*** Source passage ***

Wayne Slawson

American

1932 —2022

Wayne Slawson was an American composer and theorist whose experiments in the 1960s made him one of the first to use digital computers as musical instruments, developing the programs MUSE and SYNTAL to treat timbre as a resource equal to pitch. His landmark composition Wishful Thinking About Winter from 1967 and his book Sound Color from 1985 established him as a pioneer of computer music.

Full Bio

Wayne Slawson was born in Detroit in 1932. He studied mathematics and composition at the University of Michigan, receiving a BA in 1955 and an MA in 1959, and earned a PhD in psychoacoustics at Harvard University in 1965. Alongside his graduate work he was a computer programmer and systems analyst, serving in the U.S. Air Force from 1955 to 1957 and later working at the Rand Corporation in Santa Monica and the Mitre Corporation in Bedford, where he specialized in speech synthesis. He held post-doctoral fellowships at MIT and at the Royal Institute of Technology in Stockholm before beginning an academic career that spanned more than three decades. Slawson taught composition, music theory, and psychoacoustics at Yale University from 1967 to 1972, at the University of Pittsburgh from 1972 to 1986, and at the University of California from 1986 until his retirement in 2001, where he directed the Computer and Electronic Music Studio. After retiring from academia he moved to Oregon, where he founded the micro-publishing company Yank Gulch Music, lectured part-time at Southern Oregon University, and continued to compose.

*** End of Source passage ***

### Activities
**1)** According to the Wayne Slawson biography, what established him as a pioneer of computer music? Answer in one to three sentences.
**2)** Carry the Wayne Slawson biography forward from its final sentence.
The lines that come next have no connection to the Wayne Slawson biography.

*** Dataset ***

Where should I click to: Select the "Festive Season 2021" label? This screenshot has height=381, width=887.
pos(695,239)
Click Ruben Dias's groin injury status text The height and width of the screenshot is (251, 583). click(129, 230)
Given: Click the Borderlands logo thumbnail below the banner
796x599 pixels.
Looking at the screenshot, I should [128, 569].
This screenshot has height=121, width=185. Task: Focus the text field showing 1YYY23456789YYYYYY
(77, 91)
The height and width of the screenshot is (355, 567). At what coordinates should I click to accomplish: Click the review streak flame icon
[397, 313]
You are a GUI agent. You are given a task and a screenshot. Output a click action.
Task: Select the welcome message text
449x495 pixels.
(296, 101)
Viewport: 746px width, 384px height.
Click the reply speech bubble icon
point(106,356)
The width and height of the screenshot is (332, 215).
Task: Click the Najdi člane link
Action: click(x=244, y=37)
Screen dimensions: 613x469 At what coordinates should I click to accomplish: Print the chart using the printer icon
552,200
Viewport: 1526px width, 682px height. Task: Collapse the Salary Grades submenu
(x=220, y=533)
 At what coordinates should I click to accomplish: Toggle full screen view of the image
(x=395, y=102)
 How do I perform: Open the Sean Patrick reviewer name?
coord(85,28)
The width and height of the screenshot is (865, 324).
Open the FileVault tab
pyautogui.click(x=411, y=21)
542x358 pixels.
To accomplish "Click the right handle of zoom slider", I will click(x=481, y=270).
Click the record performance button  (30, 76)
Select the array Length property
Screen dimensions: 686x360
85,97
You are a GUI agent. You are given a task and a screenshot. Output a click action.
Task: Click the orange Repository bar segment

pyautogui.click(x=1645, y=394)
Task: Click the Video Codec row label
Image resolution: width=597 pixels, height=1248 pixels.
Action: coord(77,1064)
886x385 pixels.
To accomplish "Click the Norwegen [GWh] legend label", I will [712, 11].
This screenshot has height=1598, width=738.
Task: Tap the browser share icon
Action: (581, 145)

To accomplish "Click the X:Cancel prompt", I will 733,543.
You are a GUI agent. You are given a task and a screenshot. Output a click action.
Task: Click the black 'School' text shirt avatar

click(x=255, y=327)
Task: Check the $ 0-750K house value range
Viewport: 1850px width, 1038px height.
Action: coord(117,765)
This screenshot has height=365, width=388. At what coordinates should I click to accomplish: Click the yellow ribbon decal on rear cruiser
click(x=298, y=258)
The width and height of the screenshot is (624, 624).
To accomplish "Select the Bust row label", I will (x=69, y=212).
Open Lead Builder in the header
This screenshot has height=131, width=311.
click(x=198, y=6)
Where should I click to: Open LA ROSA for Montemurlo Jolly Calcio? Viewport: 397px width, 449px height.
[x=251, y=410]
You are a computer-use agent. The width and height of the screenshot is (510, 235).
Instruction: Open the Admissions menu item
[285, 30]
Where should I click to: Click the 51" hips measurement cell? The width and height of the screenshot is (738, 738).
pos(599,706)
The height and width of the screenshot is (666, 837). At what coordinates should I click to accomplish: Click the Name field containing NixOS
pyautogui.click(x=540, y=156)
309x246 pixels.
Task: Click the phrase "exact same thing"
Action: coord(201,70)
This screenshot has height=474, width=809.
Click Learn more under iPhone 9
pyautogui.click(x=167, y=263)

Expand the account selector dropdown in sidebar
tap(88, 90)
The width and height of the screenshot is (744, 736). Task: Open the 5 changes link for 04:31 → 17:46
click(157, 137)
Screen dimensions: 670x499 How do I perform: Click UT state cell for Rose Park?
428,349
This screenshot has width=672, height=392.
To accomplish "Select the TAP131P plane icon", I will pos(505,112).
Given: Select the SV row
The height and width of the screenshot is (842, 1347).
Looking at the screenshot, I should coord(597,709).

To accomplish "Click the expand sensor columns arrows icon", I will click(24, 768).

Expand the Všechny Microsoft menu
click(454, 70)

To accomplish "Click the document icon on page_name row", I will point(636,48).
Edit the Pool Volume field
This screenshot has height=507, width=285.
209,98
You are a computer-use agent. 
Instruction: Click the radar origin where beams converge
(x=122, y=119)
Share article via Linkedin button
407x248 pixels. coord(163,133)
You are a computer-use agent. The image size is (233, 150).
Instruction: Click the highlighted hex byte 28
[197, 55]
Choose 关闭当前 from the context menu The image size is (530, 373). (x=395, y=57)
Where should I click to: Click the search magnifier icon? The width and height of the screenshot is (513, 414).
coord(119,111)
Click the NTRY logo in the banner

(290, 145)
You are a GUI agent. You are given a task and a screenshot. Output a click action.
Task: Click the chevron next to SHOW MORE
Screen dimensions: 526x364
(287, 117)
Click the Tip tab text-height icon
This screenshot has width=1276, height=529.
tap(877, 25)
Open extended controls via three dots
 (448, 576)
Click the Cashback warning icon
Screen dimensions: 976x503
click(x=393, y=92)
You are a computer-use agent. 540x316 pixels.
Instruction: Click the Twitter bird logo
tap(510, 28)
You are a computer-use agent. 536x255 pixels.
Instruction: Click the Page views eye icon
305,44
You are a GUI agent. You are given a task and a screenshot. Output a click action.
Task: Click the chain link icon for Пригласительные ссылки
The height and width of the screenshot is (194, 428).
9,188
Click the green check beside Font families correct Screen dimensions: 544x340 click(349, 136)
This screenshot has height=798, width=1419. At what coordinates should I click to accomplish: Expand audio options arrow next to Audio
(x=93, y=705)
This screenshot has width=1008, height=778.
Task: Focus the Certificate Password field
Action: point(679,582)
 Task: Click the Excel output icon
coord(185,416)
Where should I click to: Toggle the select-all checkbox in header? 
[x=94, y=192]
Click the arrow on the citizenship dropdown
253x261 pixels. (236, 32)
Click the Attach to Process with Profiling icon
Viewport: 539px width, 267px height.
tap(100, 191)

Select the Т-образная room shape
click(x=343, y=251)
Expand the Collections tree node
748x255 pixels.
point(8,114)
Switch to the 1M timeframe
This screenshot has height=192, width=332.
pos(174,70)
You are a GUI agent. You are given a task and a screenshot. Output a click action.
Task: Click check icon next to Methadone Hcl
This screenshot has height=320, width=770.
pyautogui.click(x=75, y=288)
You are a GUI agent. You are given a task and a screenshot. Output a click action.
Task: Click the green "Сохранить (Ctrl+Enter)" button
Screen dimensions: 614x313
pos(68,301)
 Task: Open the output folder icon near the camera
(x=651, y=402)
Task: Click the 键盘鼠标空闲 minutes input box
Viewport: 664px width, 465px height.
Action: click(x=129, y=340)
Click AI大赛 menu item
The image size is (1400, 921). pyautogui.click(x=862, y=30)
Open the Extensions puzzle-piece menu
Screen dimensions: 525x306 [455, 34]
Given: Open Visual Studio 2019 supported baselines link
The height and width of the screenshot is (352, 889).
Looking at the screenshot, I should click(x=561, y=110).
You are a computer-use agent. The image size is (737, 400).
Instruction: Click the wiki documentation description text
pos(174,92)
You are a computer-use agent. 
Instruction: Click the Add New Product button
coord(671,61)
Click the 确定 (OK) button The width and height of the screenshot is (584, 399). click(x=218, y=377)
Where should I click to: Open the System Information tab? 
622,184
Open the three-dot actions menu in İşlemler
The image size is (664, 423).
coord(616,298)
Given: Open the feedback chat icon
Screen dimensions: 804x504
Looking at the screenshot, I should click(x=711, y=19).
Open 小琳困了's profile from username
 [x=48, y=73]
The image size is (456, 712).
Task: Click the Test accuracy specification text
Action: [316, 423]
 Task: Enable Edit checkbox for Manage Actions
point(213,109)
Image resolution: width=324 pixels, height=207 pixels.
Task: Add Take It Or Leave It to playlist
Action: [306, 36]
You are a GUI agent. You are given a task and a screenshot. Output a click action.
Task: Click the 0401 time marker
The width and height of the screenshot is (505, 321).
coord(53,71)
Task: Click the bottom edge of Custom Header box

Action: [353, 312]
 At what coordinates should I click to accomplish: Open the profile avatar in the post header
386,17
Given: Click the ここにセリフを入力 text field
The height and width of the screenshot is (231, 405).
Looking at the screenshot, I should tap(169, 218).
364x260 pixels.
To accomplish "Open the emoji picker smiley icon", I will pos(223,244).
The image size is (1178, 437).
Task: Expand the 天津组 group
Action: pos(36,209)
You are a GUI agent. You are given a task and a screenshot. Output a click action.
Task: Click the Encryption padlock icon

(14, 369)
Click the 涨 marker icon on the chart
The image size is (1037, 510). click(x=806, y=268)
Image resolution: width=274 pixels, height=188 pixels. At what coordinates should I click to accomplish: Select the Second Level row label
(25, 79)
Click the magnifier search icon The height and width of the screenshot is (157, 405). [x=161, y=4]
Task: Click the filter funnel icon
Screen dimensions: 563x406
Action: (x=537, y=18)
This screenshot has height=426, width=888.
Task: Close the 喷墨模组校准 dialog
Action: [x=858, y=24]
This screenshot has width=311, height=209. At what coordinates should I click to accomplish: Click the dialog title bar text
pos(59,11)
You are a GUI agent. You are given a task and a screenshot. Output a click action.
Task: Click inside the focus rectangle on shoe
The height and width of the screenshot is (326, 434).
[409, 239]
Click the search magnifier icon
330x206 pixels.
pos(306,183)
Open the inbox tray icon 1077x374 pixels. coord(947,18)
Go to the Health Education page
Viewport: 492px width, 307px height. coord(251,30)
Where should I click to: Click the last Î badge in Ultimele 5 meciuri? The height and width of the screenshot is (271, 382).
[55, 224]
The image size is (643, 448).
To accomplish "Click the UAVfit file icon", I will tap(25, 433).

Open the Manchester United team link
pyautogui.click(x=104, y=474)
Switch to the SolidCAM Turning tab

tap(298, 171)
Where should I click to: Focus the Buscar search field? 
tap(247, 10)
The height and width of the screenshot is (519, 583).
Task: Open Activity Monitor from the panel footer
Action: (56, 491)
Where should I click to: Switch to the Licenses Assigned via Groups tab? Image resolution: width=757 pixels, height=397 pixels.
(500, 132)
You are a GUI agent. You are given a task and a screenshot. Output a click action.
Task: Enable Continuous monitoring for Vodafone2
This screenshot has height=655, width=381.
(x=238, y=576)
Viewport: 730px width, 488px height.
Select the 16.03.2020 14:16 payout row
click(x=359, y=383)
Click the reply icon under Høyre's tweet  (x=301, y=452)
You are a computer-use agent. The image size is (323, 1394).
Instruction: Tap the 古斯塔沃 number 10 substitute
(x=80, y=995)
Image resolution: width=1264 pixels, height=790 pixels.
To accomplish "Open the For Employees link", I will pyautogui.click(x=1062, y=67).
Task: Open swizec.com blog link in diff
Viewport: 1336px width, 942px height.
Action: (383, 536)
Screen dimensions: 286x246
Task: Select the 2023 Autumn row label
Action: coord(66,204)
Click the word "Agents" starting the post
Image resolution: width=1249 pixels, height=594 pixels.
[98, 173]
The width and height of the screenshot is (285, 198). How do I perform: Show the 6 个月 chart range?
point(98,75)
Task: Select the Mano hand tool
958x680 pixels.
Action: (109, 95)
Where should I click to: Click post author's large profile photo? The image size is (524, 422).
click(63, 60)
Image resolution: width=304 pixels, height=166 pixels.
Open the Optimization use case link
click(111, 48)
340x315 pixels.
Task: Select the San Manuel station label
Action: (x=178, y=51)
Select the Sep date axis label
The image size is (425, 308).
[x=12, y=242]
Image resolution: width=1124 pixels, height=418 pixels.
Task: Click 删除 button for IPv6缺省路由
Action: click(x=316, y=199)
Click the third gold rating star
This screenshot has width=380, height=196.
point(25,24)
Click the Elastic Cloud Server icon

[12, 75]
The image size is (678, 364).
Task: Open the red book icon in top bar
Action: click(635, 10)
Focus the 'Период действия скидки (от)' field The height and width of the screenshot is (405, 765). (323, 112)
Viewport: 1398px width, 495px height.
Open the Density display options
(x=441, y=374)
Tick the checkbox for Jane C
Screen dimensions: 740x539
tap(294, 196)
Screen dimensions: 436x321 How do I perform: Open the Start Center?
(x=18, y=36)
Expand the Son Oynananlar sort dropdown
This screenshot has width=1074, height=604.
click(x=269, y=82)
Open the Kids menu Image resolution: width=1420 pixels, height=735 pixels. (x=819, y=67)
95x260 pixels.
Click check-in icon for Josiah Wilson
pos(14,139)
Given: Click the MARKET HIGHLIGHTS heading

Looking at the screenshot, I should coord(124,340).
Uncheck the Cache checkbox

*** End of Dataset ***

### Answer list
**1)** His composition Wishful Thinking About Winter, from 1967, and his book Sound Color, from 1985, established him as a pioneer of computer music.

**2)**
Slawson’s early experiments in the 1960s placed him among the first composers to use digital computers as instruments. He wrote the programs MUSE and SYNTAL to implement a source–filter model of sound, where speech was understood as energy sources resonating through filters. This gave him a framework for controlling timbre with the same rigor as pitch, and made color a primary compositional resource. His piece Wishful Thinking About Winter, produced at MIT in 1967, set a haiku through spectral glides that reshaped vowels into music. He expanded this system in Sound Color, published in 1985, which codified “color classes” as the timbral equivalent of pitch classes, opening a new field for analysis and composition.

His contributions were recognized internationally, beginning with the inclusion of Wishful Thinking About Winter on the landmark Decca album Voice of the Computer in 1970, presented alongside works by Jean-Claude Risset, James Tenney, and other pioneers. Sound Color was awarded the first Outstanding Publication Award of the Society for Music Theory in 1986 and remained a touchstone in the field for decades. The ideas he advanced shaped a wide range of compositions that brought computer-generated sound into dialogue with traditional ensembles, from the orchestral Motions to string quartets and later works including Quatrains Miniatures, Mixed Doubles, Snow, and Winter Rounds, where spectral strands and instrumental voices were composed as parallel dimensions. As a teacher he influenced generations of students at Yale, Pittsburgh, and Davis, and in later years he continued to compose while directing Yank Gulch Music from his home in Oregon. Slawson passed away in 2022.